I think you have two issues to sort out here.

First, what is the claimant’s current status? It sounds like she was given limited leave to enter the UK – that means limited in time (as distinct from indefinite). Limited leave can have public funds restrictions attached to it and hers might well have. On our HBINFO PFA courses, we look at a specimen visa giving limited leave to enter to a spouse for one year and it is marked “no recourse to public funds”. Her husband may well have “sponsored” the visa application in the general sense that he vouched for her and supported her request to enter the UK, but not necessarily by means of a maintenance undertaking. It is more likely that her limited leave had “no recourse” attached to it. If so, she would be excluded from getting benefit.

If she applied for that leave to be varied (for example, extended or converted to ILR) before it ran out, her original leave remains in existence until she gets a decision. If she could claim HB under the terms of that original leave, she still can; if she could not, she still cannot.

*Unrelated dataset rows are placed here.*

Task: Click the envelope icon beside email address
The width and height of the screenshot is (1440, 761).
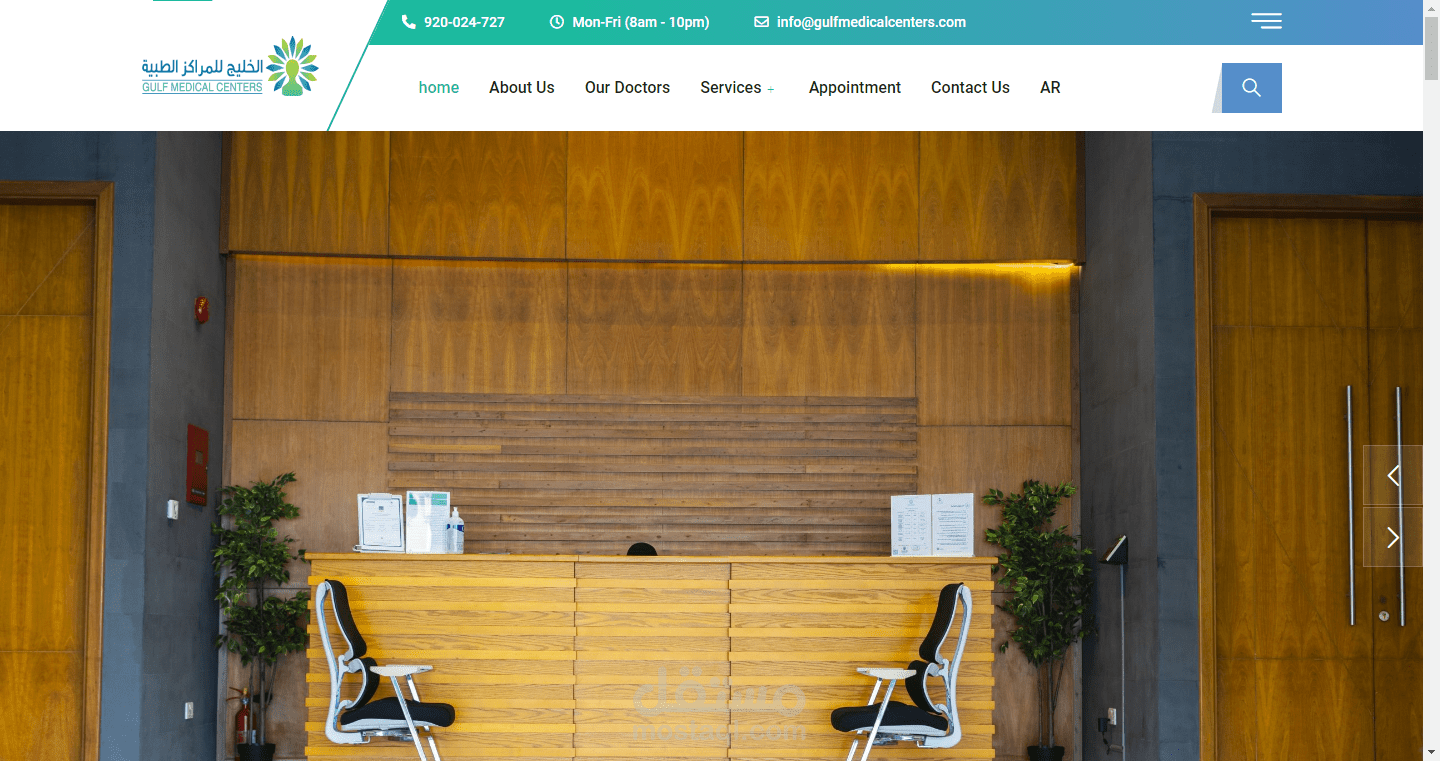Action: coord(761,22)
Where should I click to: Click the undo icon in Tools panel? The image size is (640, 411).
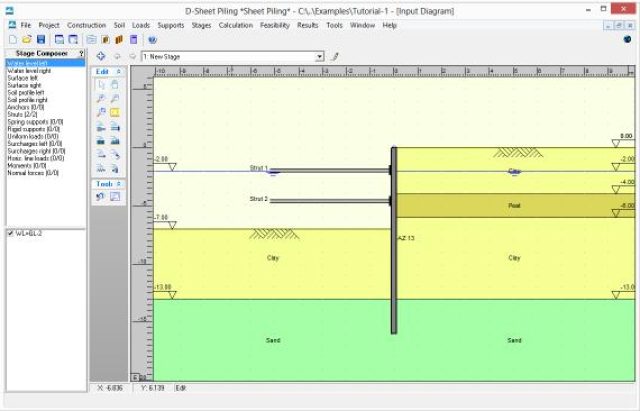pyautogui.click(x=101, y=197)
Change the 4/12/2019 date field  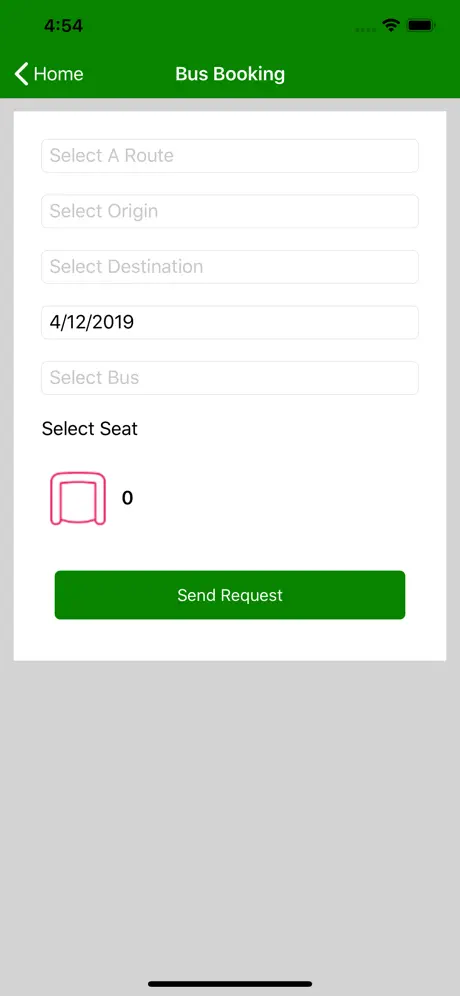point(230,322)
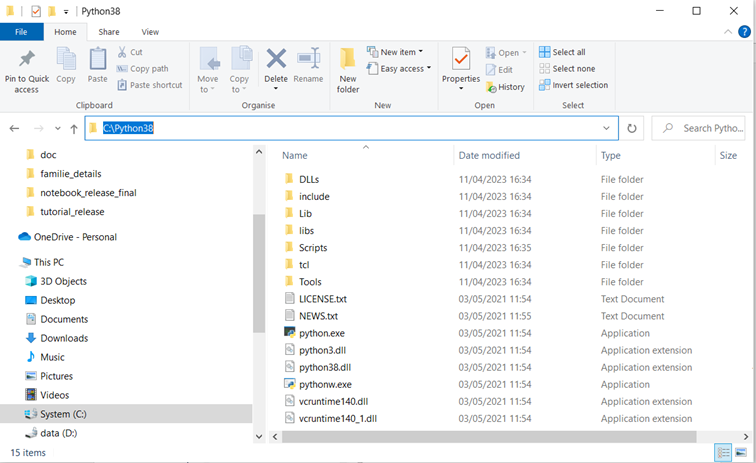Viewport: 756px width, 463px height.
Task: Click Select all in the ribbon
Action: click(x=562, y=52)
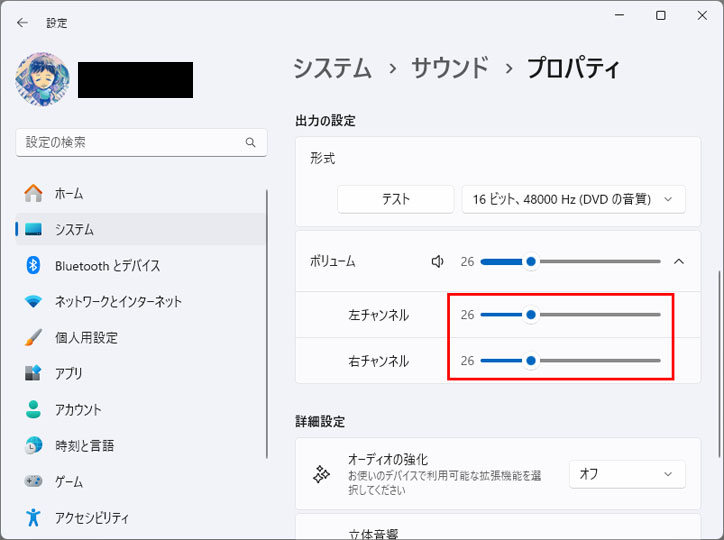
Task: Open the オーディオの強化 オフ dropdown
Action: [x=627, y=474]
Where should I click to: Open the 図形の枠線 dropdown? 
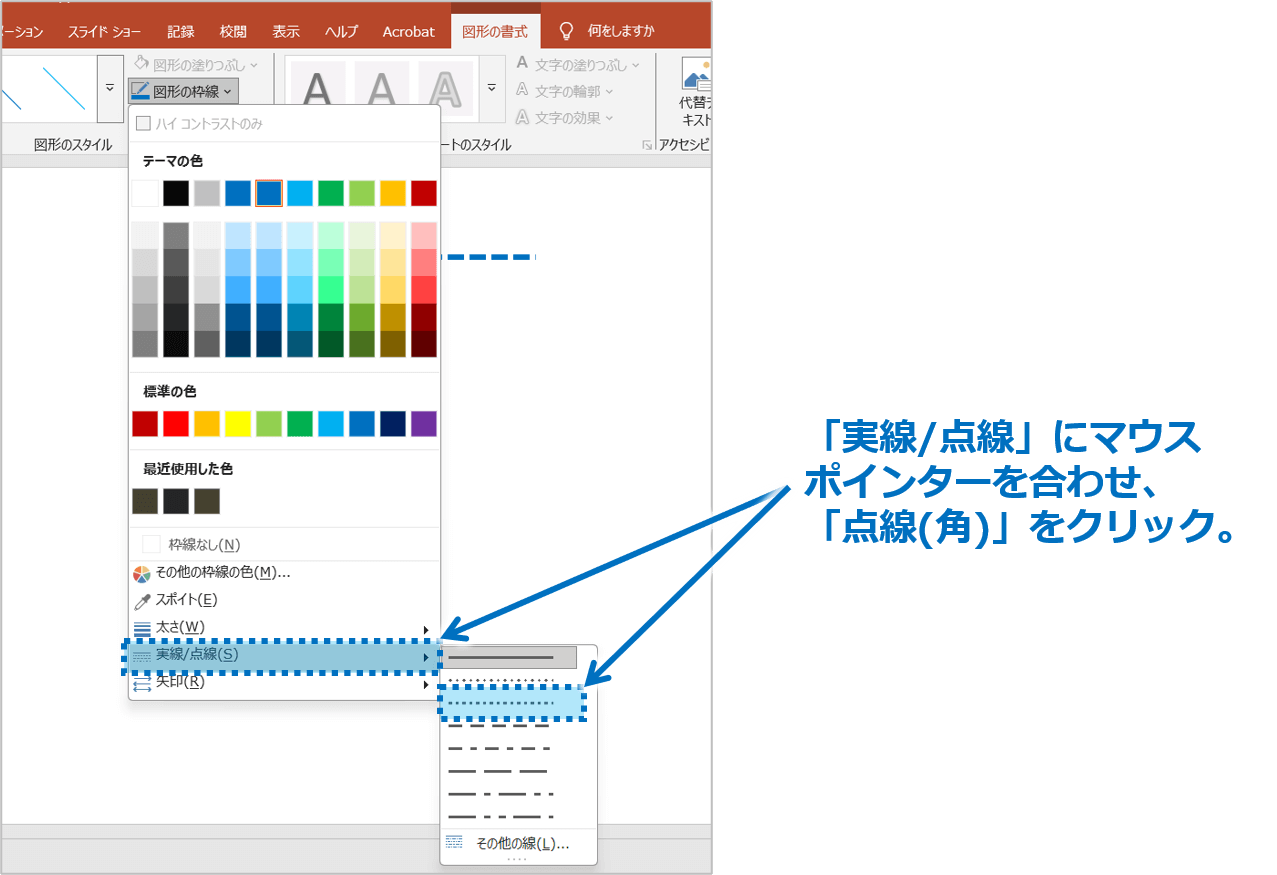[x=183, y=91]
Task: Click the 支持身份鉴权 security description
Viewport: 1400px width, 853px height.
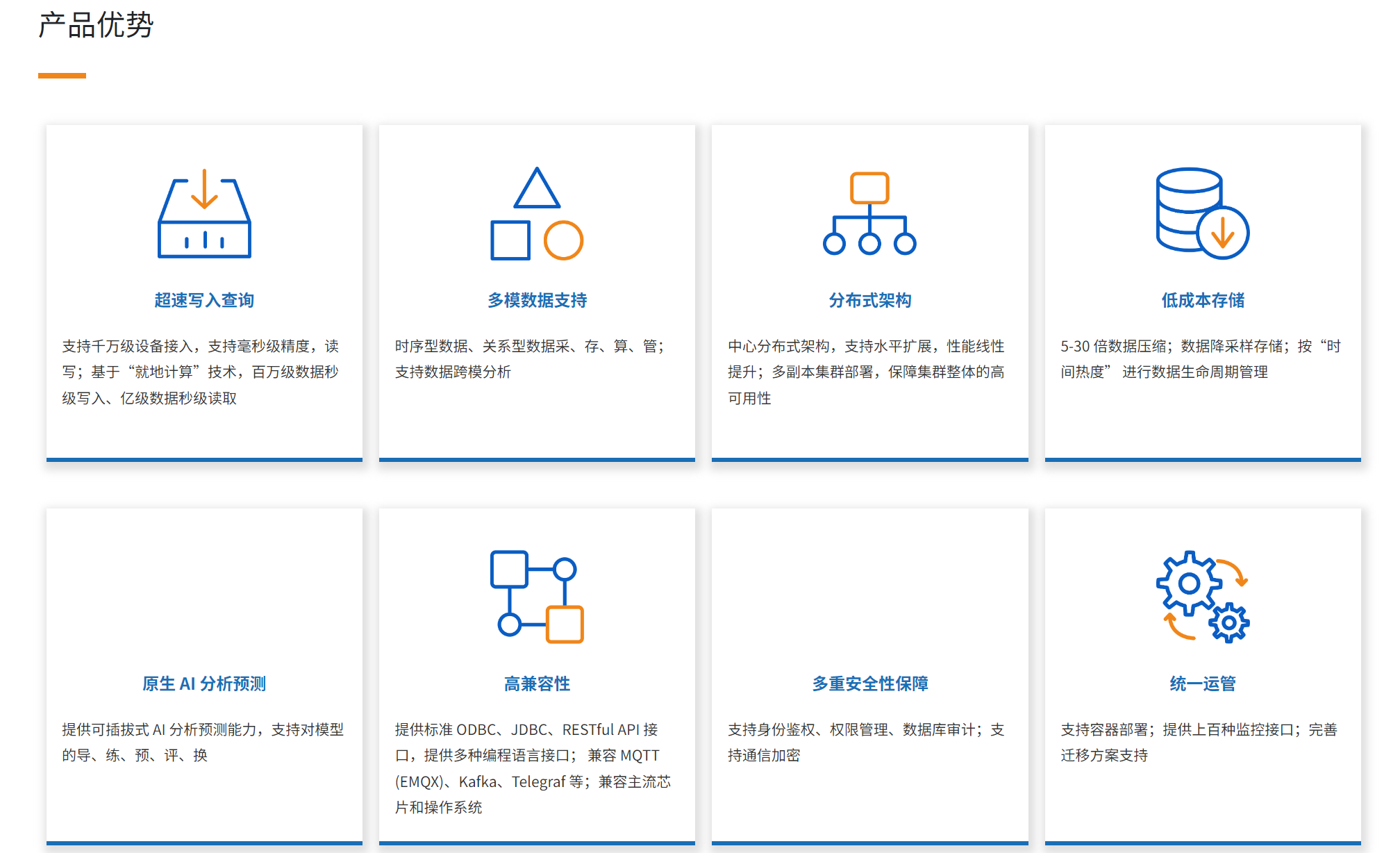Action: pos(866,742)
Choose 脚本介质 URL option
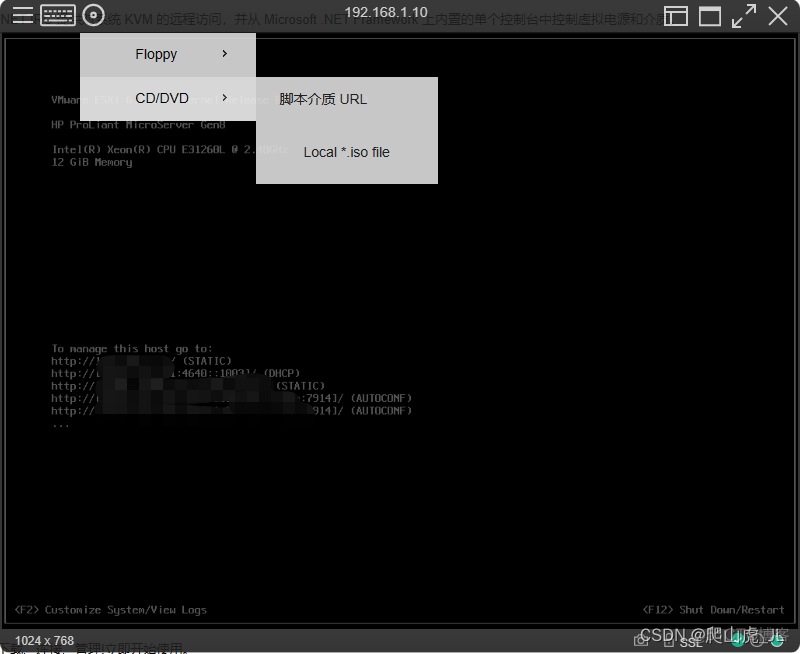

If she did not apply for variation before the original limited leave ran out, then she has no leave and will not have until she gets a positive decision from the Home Office. Again, she would not be able to claim HB/CTB

Now on to your second issue. Suppose she gets a positive decision from the Home Office, and her new status is one that does allow her to claim HB/CTB (ILR without a maintenance undertaking, for example). Can we regard that new leave as having any kind of retrospective effect? This s a question that was regularly put to Simon Cox, the barrister who helped us with our last wave of PFA courses. Simon’s view is that leave is something you either have or don’t have on any given day – to an immigration officer, it makes no sense to backdate leave. Their view would be “you’re still here, you’ve got leave, what’s your problem? We won’t deport you from now on, and we didn’t deport you while you were waiting for leave”. So the rather harsh outcome seems to be that people who have gone without benefit while the Home Office delays for months or years looking at their application for leave will not get arrears. I think this view is probably supported by the fact that the Regs see fit to make special provision for refugees to get arrears of benefit when they receive ILR, implying that they would not get arrears without such special provision.